■ What to produce
Once you find the line with "菓子（常温） (336, 965)" in the entries below, return exactly every line from it through the line with "Elegant Themes (574, 1055)".

Dataset entries:
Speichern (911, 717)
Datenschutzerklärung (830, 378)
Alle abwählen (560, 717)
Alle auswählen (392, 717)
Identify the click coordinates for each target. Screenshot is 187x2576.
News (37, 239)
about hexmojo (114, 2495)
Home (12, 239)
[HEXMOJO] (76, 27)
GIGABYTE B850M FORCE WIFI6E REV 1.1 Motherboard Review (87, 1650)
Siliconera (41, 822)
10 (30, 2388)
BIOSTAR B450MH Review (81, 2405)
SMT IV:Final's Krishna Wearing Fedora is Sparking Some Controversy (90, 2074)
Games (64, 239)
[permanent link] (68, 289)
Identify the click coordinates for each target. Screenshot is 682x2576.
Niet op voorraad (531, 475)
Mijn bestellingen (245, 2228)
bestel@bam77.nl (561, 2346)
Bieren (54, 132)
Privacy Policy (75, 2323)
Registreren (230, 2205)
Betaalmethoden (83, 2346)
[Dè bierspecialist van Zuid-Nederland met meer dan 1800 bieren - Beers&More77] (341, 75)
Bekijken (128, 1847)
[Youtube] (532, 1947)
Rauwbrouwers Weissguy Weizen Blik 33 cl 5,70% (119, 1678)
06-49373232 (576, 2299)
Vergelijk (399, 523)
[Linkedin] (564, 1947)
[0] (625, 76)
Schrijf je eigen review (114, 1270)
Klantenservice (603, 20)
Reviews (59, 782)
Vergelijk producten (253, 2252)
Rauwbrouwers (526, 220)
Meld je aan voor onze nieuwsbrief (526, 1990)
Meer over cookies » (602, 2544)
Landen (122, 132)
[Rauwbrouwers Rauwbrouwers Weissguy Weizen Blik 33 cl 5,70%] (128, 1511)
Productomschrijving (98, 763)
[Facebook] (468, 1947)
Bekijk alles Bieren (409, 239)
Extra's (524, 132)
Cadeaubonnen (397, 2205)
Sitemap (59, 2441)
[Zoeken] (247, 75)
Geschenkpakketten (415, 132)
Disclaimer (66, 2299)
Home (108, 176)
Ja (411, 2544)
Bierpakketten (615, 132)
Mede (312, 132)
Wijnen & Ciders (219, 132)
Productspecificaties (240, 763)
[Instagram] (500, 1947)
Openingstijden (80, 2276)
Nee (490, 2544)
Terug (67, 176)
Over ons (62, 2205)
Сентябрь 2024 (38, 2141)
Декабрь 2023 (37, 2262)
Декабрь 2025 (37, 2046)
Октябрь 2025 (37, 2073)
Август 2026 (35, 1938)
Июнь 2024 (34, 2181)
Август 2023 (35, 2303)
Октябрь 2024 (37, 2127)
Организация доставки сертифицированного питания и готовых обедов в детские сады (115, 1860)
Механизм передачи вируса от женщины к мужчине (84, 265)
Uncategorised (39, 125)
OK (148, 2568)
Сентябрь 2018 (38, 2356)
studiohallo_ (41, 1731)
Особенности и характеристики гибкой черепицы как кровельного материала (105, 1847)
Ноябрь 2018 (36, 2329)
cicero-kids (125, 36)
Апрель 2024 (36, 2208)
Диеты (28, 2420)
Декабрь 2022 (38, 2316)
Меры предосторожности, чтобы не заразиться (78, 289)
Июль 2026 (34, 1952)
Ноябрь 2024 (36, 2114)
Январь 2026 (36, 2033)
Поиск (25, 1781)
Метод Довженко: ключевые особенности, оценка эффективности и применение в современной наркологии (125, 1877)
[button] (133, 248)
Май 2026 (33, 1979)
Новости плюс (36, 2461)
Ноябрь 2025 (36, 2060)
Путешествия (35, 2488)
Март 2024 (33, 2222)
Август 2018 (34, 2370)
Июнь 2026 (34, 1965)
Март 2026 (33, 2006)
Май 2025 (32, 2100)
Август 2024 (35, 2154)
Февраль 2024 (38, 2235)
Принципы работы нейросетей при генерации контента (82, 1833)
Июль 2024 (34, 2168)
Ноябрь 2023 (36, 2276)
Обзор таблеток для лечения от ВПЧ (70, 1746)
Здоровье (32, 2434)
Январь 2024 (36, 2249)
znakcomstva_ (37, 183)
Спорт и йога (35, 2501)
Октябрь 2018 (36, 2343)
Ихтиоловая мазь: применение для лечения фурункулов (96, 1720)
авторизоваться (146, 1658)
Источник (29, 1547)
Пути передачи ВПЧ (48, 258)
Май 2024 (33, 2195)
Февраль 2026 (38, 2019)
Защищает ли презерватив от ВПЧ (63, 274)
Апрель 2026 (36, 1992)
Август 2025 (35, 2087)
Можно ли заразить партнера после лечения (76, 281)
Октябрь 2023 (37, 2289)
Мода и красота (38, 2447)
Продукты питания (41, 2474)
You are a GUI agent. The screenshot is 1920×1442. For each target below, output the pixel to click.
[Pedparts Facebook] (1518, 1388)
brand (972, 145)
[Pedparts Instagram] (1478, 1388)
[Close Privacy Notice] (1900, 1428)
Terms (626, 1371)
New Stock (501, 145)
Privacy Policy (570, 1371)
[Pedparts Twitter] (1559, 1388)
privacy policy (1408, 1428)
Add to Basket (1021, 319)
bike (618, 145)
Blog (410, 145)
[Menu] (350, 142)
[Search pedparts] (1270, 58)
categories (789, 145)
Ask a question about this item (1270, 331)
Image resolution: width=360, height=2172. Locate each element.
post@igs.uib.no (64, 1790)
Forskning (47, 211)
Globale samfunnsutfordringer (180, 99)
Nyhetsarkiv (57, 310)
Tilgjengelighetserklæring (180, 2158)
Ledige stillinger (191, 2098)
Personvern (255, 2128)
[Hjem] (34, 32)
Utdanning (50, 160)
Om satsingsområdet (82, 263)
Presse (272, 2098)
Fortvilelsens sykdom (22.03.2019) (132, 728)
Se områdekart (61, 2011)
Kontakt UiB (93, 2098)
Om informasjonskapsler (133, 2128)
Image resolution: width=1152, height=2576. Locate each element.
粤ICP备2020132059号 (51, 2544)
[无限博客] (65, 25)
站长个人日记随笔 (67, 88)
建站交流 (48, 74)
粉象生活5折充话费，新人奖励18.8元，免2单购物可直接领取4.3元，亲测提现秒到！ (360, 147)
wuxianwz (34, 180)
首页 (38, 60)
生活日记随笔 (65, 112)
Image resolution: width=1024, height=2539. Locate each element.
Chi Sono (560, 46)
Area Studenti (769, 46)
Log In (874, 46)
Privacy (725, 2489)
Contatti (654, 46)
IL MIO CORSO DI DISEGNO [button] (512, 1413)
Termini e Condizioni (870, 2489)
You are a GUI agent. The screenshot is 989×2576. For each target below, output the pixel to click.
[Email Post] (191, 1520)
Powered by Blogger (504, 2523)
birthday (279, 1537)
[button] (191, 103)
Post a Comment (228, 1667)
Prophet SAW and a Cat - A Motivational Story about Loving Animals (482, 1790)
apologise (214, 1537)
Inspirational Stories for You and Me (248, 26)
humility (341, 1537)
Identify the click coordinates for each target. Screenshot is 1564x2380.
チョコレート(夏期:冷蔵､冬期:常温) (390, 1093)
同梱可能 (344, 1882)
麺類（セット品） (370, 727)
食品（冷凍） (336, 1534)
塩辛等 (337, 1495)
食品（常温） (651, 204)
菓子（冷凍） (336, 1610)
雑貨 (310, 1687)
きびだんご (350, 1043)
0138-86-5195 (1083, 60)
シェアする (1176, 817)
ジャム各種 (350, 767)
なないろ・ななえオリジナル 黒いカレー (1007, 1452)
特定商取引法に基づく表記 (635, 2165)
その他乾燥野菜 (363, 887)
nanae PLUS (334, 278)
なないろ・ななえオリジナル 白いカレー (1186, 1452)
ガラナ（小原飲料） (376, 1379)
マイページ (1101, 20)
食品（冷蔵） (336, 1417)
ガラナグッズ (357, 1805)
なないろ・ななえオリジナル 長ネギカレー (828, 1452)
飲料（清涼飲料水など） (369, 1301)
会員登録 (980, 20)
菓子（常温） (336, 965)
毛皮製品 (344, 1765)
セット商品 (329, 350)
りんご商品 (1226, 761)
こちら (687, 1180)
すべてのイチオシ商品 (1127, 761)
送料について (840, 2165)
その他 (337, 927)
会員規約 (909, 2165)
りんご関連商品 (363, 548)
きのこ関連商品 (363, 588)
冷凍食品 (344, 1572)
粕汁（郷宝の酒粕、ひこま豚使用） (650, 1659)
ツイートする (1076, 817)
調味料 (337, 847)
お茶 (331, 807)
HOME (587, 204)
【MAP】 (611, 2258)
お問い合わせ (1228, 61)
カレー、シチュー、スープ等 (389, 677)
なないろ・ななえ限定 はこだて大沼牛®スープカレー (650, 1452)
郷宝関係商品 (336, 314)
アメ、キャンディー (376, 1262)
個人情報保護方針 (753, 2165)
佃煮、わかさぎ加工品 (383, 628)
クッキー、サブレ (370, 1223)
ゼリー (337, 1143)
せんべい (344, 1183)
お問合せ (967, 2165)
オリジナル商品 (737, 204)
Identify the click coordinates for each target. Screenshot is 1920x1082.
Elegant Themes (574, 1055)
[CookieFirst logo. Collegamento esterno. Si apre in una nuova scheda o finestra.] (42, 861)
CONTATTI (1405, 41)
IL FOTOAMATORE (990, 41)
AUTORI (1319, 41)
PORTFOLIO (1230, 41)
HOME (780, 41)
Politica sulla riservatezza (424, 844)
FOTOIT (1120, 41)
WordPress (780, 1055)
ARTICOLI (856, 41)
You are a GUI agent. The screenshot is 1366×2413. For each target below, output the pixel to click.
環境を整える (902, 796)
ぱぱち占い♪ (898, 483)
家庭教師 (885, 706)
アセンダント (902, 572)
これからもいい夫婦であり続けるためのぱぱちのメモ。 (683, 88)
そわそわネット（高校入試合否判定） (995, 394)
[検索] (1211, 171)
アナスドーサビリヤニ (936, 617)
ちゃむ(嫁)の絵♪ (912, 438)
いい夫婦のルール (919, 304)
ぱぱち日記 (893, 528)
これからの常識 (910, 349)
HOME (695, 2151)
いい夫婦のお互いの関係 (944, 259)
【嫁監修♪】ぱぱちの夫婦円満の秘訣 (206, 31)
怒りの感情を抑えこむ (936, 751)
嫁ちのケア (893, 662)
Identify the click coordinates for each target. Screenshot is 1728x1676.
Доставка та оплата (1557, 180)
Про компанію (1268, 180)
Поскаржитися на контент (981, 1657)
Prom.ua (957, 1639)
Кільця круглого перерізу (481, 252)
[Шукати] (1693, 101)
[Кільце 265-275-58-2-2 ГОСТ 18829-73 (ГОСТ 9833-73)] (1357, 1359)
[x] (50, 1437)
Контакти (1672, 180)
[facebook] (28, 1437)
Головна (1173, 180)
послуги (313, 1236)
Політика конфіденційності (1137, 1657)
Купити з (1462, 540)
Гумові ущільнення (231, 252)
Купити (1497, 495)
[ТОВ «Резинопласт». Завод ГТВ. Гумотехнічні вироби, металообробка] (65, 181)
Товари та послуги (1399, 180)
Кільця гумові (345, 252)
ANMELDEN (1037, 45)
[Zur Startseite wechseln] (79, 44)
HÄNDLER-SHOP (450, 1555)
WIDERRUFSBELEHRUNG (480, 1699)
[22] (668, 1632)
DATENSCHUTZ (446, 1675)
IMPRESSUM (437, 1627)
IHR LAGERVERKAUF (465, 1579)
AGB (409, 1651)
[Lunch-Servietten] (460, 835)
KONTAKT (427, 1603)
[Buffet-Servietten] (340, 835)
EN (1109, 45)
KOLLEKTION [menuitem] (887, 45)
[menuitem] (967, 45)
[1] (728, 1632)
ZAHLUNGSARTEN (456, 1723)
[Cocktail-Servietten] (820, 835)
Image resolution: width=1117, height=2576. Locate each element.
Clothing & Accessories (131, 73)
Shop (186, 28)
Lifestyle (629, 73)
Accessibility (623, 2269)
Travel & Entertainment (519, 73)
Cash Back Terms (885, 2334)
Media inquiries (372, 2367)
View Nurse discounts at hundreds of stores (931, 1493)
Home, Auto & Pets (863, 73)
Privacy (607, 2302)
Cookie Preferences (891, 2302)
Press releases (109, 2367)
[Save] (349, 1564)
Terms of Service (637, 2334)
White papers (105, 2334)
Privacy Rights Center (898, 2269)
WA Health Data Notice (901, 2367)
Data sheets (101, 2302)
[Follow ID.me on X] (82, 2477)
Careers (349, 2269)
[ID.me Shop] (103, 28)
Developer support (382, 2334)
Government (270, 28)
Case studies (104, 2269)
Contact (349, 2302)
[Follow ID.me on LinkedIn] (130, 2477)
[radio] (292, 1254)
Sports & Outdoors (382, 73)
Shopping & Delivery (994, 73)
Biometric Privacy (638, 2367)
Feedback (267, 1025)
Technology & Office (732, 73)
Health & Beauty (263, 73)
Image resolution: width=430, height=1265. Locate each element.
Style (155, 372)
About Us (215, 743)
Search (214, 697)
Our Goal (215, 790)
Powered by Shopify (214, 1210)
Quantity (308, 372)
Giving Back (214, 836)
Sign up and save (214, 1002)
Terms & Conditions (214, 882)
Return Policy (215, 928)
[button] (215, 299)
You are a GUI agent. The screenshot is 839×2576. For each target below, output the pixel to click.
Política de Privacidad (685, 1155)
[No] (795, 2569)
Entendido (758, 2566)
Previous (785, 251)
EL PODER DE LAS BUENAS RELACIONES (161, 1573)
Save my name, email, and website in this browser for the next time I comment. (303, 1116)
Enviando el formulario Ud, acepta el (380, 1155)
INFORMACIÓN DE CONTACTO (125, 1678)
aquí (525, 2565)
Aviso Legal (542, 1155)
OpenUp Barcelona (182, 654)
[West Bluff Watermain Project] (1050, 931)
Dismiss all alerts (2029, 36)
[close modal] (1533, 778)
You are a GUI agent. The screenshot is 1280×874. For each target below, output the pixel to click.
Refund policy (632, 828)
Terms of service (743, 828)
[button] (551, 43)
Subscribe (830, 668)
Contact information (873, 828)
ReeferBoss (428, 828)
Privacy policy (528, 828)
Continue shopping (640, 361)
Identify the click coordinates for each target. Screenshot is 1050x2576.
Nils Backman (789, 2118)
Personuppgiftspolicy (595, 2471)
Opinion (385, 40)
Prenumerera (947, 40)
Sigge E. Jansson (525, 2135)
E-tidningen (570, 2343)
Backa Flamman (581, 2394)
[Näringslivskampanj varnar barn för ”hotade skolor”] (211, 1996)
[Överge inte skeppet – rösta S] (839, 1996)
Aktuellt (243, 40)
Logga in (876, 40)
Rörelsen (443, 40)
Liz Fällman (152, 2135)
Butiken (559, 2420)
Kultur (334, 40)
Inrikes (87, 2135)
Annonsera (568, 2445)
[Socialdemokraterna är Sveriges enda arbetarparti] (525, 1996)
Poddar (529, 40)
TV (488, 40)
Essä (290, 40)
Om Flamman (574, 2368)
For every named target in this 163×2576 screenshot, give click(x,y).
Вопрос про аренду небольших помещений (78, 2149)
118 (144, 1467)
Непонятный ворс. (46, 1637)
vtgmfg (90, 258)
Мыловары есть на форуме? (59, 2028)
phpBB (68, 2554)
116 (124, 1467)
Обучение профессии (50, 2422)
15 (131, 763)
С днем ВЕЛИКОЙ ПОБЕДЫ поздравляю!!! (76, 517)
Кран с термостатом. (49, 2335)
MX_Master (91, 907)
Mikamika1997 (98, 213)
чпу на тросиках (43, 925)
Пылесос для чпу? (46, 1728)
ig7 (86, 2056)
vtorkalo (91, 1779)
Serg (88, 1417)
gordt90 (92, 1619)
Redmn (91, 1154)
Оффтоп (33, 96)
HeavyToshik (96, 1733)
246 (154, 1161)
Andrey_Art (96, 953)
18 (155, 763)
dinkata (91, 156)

■ Solution for this problem
菓子（常温） (336, 965)
毛皮製品 (344, 1765)
セット商品 (329, 350)
りんご商品 (1226, 761)
こちら (687, 1180)
すべてのイチオシ商品 (1127, 761)
送料について (840, 2165)
その他 (337, 927)
会員規約 (909, 2165)
りんご関連商品 (363, 548)
きのこ関連商品 (363, 588)
冷凍食品 (344, 1572)
粕汁（郷宝の酒粕、ひこま豚使用） (650, 1659)
ツイートする (1076, 817)
調味料 (337, 847)
お茶 (331, 807)
HOME (587, 204)
【MAP】 (611, 2258)
お問い合わせ (1228, 61)
カレー、シチュー、スープ等 (389, 677)
なないろ・ななえ限定 はこだて大沼牛®スープカレー (650, 1452)
郷宝関係商品 (336, 314)
アメ、キャンディー (376, 1262)
個人情報保護方針 (753, 2165)
佃煮、わかさぎ加工品 (383, 628)
クッキー、サブレ (370, 1223)
ゼリー (337, 1143)
せんべい (344, 1183)
お問合せ (967, 2165)
オリジナル商品 (737, 204)
Identify the click coordinates for each target. Screenshot is 1920x1082.
Elegant Themes (574, 1055)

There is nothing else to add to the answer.